(Dataset excerpts begins)

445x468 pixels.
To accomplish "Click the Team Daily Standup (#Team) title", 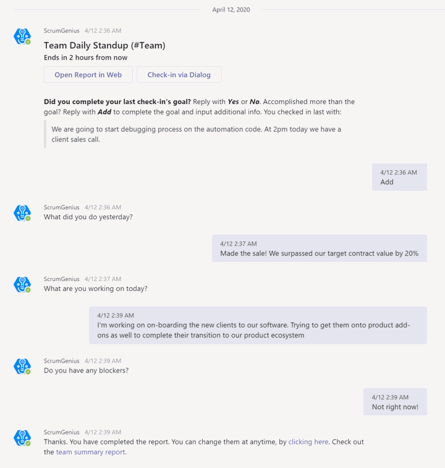I will 104,45.
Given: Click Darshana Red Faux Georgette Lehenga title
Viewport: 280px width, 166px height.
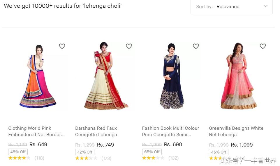Looking at the screenshot, I should [x=96, y=131].
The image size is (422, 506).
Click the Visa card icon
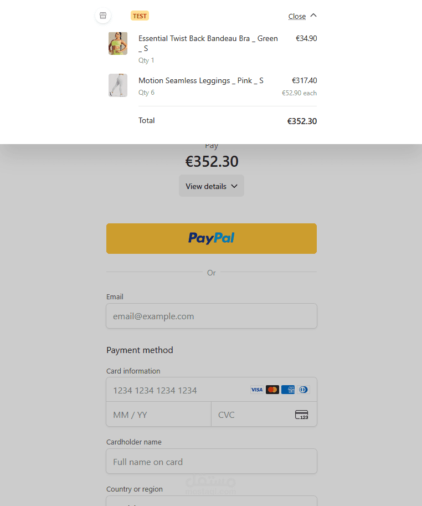(x=256, y=390)
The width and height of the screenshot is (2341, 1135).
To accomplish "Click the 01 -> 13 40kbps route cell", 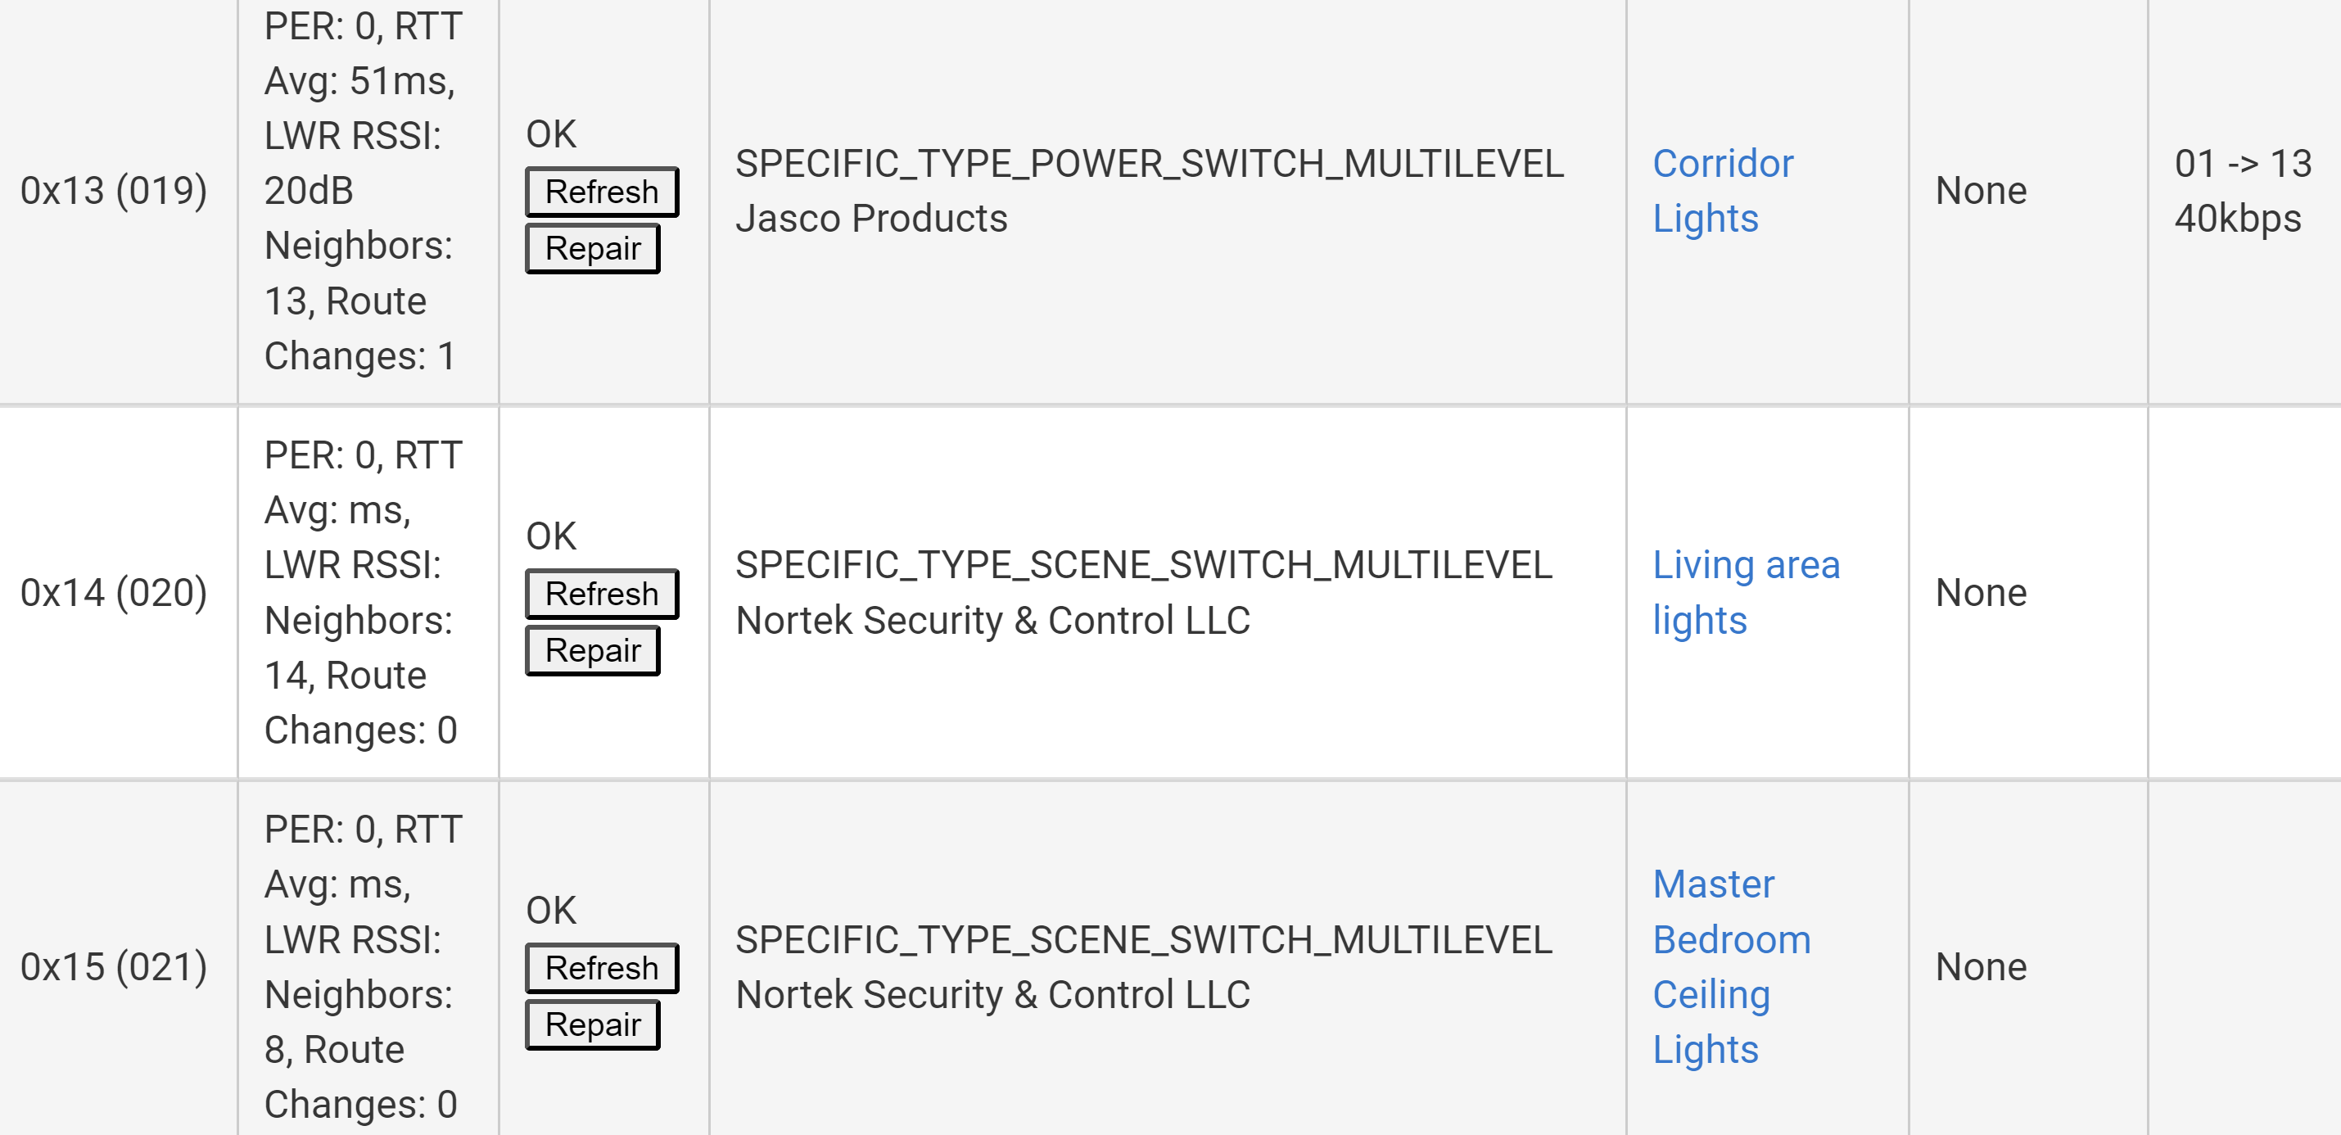I will click(x=2243, y=191).
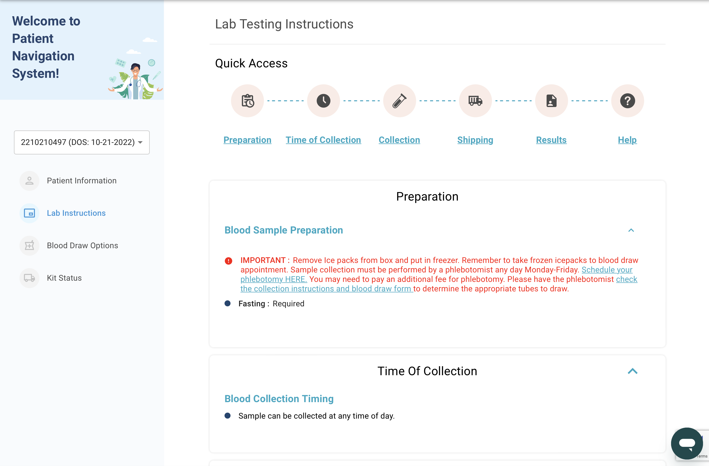The width and height of the screenshot is (709, 466).
Task: Collapse the Time Of Collection panel
Action: pyautogui.click(x=632, y=371)

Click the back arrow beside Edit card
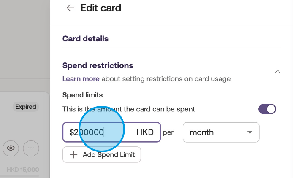click(x=70, y=8)
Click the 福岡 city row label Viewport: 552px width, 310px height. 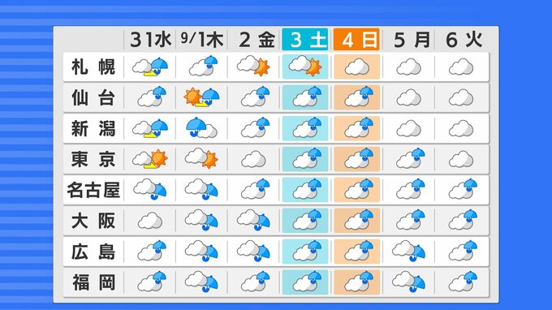(x=93, y=282)
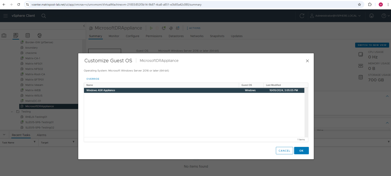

(Dataset excerpts ends)

Exercise requirements:
After locating "Viewport: 280px width, 166px height." and "The width and height of the screenshot is (2341, 1135)." in the records above, return exactly the line holding each one and every line between them; leave out the pictures.

Task response:
Viewport: 280px width, 166px height.
Looking at the screenshot, I should [x=96, y=131].
The image size is (422, 506).
Click the Visa card icon
(x=256, y=390)
The width and height of the screenshot is (2341, 1135).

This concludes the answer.